_TASK DETAILS:_ Given the entries that follow, write out exactly the lines starting at the one containing "You are a GUI" and ending at the one containing "Screen dimensions: 1516x784", both ends included, and only those.

** Opening LISTED RECORDS block **

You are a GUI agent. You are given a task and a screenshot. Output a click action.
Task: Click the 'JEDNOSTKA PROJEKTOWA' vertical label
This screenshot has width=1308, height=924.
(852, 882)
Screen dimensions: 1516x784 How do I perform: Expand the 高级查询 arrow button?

** Closing LISTED RECORDS block **
** Opening LISTED RECORDS block **

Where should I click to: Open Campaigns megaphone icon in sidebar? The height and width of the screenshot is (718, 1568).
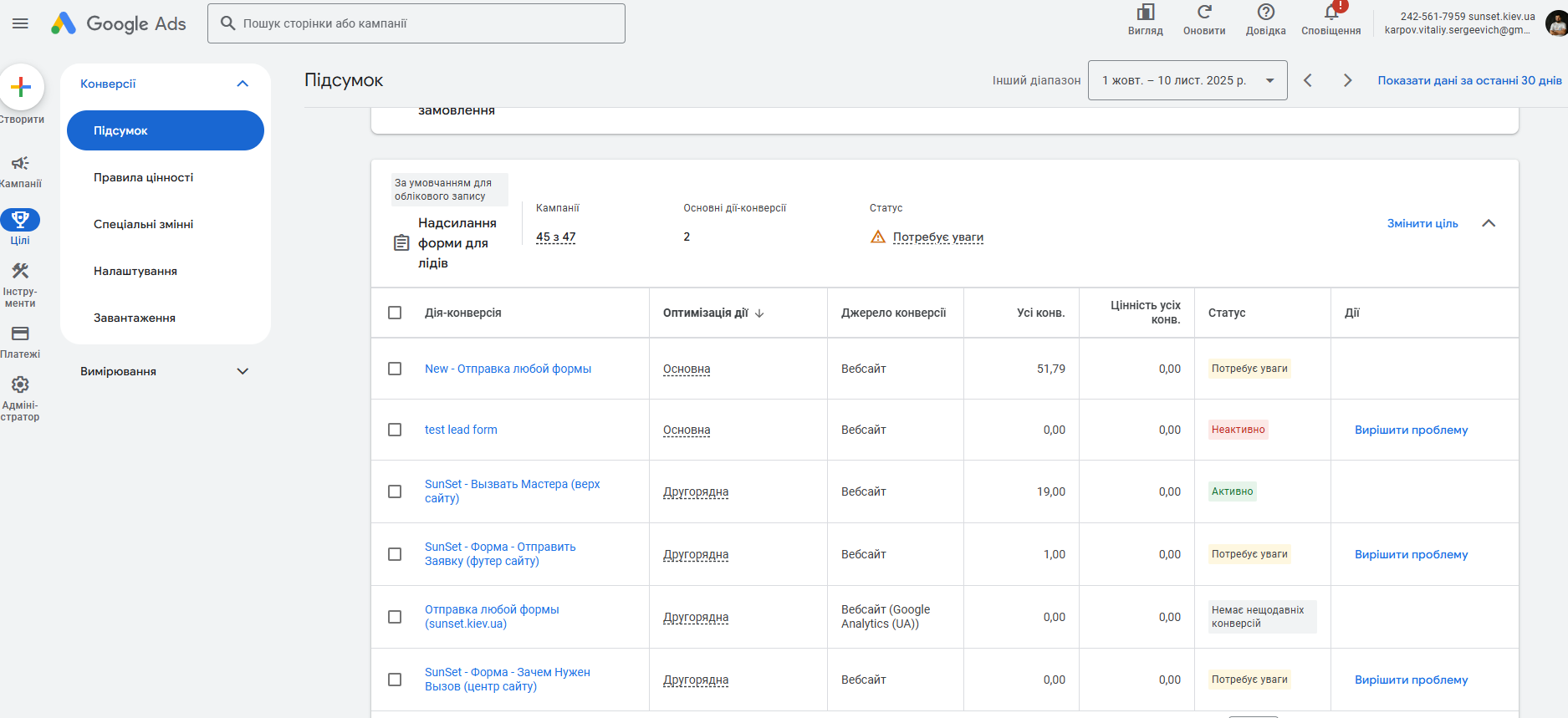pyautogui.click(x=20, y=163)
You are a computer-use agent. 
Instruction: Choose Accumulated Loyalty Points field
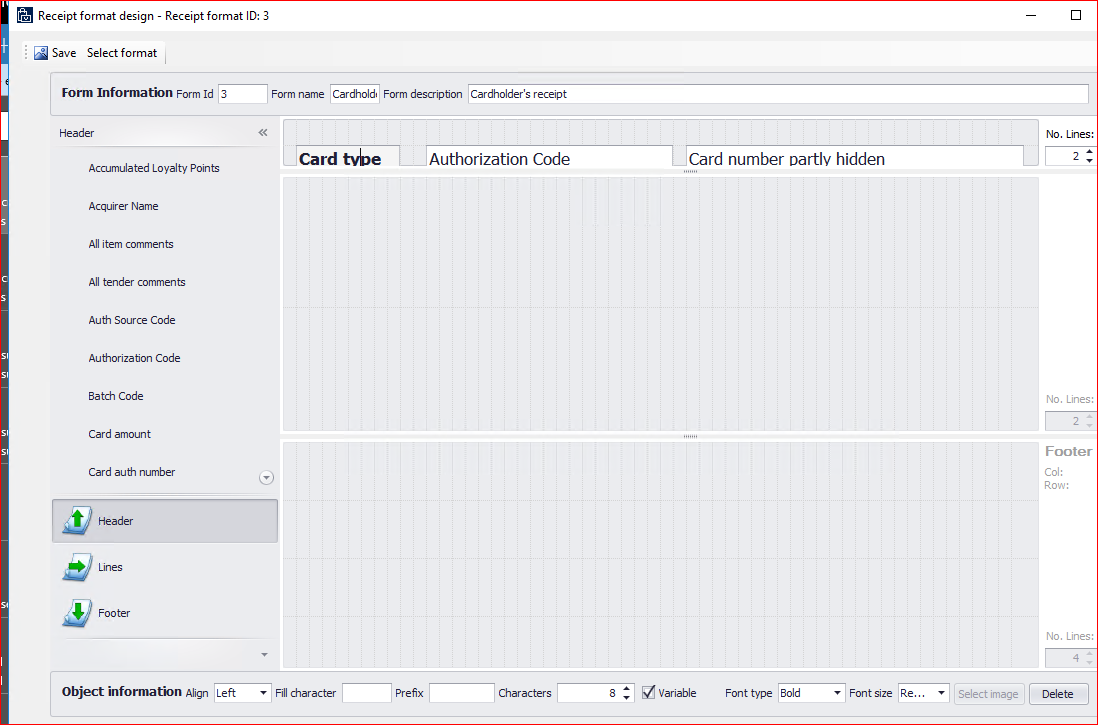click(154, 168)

** Closing LISTED RECORDS block **

_TASK OUTPUT:_
You are a GUI agent. You are given a task and a screenshot. Output a click action.
Task: Click the 'JEDNOSTKA PROJEKTOWA' vertical label
This screenshot has width=1308, height=924.
(852, 882)
Screen dimensions: 1516x784 How do I perform: Expand the 高级查询 arrow button?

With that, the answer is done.